EXERCISE INSTRUCTIONS —
Copy each line of the records below that has "with" in it.
________________________
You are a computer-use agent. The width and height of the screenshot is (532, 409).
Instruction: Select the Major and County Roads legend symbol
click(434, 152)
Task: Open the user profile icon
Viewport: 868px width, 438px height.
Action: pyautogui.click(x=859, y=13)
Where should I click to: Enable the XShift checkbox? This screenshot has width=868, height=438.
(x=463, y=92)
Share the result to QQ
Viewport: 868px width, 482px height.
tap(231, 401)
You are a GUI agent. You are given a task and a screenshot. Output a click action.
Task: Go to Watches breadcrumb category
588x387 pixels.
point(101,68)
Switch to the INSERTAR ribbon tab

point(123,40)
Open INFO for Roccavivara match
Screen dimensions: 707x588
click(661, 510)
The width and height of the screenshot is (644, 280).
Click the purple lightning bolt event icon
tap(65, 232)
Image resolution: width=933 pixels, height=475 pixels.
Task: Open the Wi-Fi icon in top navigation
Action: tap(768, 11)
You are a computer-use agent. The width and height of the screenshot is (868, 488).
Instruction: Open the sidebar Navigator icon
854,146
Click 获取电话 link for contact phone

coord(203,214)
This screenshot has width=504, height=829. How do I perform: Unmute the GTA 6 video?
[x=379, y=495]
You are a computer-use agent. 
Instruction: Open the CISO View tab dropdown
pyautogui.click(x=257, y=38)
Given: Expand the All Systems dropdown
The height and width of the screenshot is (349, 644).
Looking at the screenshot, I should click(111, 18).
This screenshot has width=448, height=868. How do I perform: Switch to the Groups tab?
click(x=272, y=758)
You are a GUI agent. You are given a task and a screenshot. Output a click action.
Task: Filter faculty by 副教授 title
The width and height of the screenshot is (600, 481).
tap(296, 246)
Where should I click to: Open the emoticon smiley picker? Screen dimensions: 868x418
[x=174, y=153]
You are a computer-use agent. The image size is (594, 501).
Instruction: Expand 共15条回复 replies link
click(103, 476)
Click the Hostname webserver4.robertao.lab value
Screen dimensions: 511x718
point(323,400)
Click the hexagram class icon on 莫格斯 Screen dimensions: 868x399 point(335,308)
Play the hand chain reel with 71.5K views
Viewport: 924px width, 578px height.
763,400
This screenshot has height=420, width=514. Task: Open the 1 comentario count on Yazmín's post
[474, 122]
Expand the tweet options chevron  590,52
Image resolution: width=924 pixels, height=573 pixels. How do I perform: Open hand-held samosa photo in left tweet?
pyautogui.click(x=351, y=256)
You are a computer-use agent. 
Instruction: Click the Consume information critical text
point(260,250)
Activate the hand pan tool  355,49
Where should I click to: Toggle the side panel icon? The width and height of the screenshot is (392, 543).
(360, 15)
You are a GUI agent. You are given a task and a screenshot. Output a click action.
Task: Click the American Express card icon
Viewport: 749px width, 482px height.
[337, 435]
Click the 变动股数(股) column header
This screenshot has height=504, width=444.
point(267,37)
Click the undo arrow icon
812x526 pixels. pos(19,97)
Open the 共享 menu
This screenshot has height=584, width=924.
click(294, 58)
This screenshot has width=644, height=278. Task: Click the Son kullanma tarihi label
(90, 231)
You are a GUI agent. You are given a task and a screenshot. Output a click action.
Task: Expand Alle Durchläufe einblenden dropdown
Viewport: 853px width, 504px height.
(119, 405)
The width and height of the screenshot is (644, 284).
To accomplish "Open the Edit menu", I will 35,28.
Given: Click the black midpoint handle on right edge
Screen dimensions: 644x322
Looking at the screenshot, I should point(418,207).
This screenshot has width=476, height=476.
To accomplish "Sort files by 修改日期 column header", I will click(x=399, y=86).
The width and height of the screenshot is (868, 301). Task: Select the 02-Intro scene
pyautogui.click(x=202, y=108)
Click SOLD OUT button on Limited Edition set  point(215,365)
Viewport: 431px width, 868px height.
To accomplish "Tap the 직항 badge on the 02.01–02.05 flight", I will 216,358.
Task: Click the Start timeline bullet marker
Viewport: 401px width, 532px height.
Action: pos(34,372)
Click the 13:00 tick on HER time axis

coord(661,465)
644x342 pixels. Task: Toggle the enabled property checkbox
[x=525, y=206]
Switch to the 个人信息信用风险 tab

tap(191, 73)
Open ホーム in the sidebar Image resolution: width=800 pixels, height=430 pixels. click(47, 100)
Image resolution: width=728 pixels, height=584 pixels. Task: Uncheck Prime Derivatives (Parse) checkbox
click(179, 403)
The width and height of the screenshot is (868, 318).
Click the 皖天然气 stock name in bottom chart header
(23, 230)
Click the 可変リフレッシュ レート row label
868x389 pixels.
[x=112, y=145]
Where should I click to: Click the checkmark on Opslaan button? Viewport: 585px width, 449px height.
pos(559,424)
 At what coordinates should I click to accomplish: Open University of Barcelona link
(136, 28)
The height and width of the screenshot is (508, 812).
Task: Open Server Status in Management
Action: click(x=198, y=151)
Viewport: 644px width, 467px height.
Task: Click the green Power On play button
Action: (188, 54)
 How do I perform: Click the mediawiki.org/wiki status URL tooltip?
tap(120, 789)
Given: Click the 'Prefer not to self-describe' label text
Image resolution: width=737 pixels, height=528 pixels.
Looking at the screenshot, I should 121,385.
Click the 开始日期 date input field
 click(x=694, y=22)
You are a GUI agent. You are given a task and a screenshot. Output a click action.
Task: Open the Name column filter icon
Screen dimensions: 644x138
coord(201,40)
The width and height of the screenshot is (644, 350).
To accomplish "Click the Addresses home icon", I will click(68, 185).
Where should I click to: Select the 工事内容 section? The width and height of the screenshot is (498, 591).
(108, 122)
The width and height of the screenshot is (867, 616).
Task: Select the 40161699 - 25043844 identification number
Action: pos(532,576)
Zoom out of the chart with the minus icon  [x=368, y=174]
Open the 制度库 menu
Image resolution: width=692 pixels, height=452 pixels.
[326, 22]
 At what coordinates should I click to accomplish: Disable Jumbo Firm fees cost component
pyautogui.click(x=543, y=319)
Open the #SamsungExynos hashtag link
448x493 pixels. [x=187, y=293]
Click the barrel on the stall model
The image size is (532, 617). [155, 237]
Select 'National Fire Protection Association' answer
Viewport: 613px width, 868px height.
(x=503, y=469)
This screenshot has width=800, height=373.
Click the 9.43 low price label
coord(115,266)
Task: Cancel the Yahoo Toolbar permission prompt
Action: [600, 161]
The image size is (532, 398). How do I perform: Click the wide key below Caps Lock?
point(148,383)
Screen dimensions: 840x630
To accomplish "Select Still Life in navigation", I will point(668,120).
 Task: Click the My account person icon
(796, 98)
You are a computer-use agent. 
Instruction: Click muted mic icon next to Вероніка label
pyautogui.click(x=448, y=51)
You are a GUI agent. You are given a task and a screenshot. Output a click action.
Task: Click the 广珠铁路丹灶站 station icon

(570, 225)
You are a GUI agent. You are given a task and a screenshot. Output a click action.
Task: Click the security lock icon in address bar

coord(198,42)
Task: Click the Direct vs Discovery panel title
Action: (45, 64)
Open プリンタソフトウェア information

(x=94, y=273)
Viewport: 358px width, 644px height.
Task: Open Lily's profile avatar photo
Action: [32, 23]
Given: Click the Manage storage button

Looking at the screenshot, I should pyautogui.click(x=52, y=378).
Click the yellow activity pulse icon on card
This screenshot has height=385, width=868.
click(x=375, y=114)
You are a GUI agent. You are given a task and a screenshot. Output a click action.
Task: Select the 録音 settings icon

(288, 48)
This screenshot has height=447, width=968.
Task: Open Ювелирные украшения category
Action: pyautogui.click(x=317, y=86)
________________________
RESPONSE BOX —
Play the hand chain reel with 71.5K views
Zoom out of the chart with the minus icon  [x=368, y=174]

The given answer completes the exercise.